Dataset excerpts

────────────────────────────────────────

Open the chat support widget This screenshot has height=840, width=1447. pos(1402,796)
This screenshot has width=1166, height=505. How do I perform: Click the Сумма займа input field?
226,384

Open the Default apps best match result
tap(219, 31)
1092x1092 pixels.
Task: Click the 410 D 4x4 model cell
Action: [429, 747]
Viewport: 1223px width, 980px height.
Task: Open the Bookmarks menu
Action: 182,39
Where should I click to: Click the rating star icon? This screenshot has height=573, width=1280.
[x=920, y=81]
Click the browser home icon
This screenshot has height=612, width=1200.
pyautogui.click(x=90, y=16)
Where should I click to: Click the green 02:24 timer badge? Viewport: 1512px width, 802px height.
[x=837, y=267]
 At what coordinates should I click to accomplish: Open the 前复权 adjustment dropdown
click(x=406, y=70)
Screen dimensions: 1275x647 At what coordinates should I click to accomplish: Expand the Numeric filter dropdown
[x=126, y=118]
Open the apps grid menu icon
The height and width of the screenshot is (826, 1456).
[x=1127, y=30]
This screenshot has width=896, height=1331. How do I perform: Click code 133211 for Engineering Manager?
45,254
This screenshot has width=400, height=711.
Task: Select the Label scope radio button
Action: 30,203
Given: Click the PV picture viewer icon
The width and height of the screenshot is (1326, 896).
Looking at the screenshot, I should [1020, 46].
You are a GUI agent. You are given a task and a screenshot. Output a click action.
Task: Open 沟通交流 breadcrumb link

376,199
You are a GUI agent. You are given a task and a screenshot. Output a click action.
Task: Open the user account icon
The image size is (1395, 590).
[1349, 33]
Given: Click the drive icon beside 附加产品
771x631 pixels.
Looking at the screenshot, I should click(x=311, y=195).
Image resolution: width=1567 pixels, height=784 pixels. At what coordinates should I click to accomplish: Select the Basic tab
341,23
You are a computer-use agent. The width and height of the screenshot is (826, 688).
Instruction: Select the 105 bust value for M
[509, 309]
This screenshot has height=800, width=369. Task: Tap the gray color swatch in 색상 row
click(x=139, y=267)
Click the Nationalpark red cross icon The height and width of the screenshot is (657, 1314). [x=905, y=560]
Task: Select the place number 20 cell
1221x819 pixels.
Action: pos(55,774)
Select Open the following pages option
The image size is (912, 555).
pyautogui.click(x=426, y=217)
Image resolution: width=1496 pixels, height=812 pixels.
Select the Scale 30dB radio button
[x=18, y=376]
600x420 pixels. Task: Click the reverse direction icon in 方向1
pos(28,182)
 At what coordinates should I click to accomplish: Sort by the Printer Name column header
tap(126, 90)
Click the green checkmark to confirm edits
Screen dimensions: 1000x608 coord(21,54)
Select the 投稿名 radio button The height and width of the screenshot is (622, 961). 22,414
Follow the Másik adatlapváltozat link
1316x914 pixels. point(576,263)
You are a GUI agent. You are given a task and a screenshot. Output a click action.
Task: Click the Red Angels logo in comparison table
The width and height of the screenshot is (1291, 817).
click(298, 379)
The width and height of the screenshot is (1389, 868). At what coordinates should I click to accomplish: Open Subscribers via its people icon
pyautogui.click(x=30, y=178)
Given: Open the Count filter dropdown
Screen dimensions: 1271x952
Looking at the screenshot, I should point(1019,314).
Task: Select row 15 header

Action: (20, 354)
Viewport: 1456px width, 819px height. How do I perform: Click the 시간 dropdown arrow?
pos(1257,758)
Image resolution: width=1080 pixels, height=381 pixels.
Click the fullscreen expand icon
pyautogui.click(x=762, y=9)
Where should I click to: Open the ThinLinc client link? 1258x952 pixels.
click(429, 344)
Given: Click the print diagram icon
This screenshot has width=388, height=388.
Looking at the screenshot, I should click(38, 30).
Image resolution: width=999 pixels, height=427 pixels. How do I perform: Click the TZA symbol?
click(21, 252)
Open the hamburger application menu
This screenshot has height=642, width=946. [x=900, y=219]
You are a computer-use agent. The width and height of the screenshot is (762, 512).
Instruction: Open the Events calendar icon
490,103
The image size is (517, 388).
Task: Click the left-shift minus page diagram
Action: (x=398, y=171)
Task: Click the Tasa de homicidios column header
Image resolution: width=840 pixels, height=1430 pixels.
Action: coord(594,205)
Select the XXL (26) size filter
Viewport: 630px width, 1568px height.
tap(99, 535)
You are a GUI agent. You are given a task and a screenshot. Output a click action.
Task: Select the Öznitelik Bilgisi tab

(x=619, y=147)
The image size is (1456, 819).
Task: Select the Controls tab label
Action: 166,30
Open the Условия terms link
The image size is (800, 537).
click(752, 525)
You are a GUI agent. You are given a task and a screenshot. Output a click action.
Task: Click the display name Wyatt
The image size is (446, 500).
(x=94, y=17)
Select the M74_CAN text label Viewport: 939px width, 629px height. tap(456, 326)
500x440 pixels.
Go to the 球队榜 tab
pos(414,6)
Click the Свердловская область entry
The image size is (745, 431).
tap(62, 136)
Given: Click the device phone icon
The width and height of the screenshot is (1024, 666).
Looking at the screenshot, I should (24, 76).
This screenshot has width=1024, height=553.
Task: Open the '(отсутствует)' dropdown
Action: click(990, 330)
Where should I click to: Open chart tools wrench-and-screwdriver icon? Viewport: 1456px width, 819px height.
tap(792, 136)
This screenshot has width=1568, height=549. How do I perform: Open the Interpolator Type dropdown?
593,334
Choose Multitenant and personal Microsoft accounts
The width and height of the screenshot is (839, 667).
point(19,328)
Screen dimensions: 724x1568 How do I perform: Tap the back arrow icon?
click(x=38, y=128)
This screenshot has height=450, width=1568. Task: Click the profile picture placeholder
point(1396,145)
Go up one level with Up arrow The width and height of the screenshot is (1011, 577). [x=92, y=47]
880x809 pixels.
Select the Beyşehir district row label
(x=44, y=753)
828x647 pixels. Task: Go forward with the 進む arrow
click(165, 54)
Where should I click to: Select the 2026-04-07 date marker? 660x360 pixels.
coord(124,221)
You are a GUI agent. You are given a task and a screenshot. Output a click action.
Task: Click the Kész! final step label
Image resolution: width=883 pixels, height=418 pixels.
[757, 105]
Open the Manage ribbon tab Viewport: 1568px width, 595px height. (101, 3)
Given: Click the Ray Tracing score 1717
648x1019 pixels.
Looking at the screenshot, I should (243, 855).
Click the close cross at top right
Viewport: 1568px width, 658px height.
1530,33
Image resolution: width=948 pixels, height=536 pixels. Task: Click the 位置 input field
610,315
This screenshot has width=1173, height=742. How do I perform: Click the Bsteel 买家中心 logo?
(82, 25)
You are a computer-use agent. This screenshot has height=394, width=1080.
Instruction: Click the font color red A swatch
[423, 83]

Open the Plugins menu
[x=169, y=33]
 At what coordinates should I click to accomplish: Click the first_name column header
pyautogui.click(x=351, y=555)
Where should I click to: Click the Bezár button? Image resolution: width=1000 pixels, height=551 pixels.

────────────────────────────────────────

*Directions:* Your task is to list each line of the records with the word "computer".

*Exercise solution:*
You are a computer-use agent. The width and height of the screenshot is (826, 688).
You are a computer-use agent. The width and height of the screenshot is (762, 512).
You are a computer-use agent. This screenshot has height=394, width=1080.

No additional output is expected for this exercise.